William Derham, a chaplain to George Prince of Wales (later King George II), was appointed a Canon of Windsor in August 1716 and installed a month later. He held the canonry until his death in 1735 and divided his time between St George’s and his parish of Upminster, Essex, where he lived in a house 100 yards from the church with his wife and five children.
Alongside his work in the church, Derham was a keen theologian, philosopher and amateur scientist. He was elected to the Royal Society of London for Improving Natural Knowledge (commonly known simply as the Royal Society) in 1703 and contributed thirty-eight articles to the society’s journal Philosophical Transactions.

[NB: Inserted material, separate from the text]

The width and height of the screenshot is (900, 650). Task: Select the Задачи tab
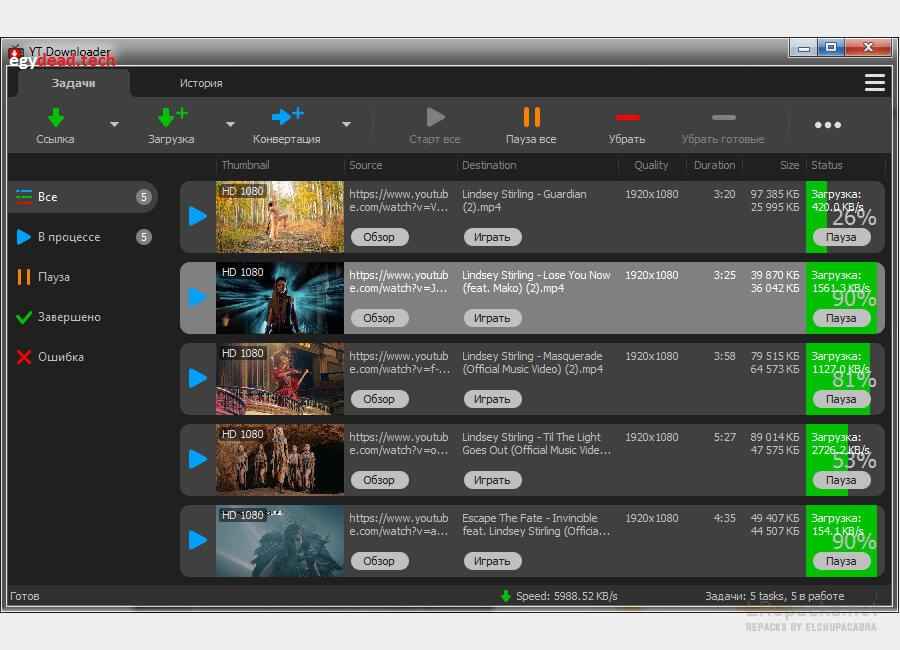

His first major publication was The Artificial Clockmaker in 1696. This was the first comprehensive treatise on clock and watch making, “wherein the Art of Calculating Numbers for most sorts of Movements is explained to the capacity of the Unlearned.” He describes the construction and working of clock and watch movements and provides also a history of clock-work. Derham’s fascination with horology had a practical outlet as well and a relic of this survives at St George’s Chapel. The sundial attached to the south wall of the Lincoln Chapel was calculated and directed by Canon Derham in 1723. Another sundial of his construction survives on the church tower at St Laurence, Upminster.
Derham also experimented practically with the calculation of the speed of sound and is considered the first person to produce a reasonably accurate estimate of this. From the tower of St Laurence, Upminster, he observed through a telescope as a shotgun was fired from a number of local landmarks. Having calculated each distance by triangulation and timed to the half-second the space between seeing the gun fire and hearing the shot, Derham estimated the speed of sound as 1072 Parisian feet per second.
In Derham’s life-time advancement of scientific knowledge was beginning to cause people to challenge traditional perceptions of God and to question the possibility that such a being could exist. As a clergyman, theologian and avid scientist, Derham worked hard to demonstrate that the theories of natural science were compatible with those of religion. In the early eighteenth-century he published three works challenging anti-Christian philosophies: Physico-theology (1713), Astro-theology (1714) and Christo-theology (1730). These in turn weighed the evidence provided by the natural world, the heavens and religion for the being and attributes of God. Two editions of Astro-theology are held in St George’s Chapel’s Chapter Library [SGC RBK D.78; SGC RBK D.278].
In addition to his extensive academic work, documentary evidence in St George’s Chapel Archives suggests that Canon Derham was a useful and active member of the College. He undertook an extensive survey of the details of the tenants, fines and renewals in each of the lands belonging to the Dean and Canons which survives in three volumes described as Dr Derham’s Books [SGC IV.B.7-9]. A note added to the list of profits from Great Haseley explains that all the tenants must pay heriots (a form of death-duty) and in his opinion “It is a cut throat manor.” He was also responsible for copying out a number of the handwritten books of music for the organist to play from.
A further book of his work, entitled “Observables relating to Windsor College”, contains Canon Derham’s take on the history and administration of the College of St George and the Order of the Garter [SGC IV.B.18]. Yet more evidence of his appetite for knowledge and the pursuit of truth.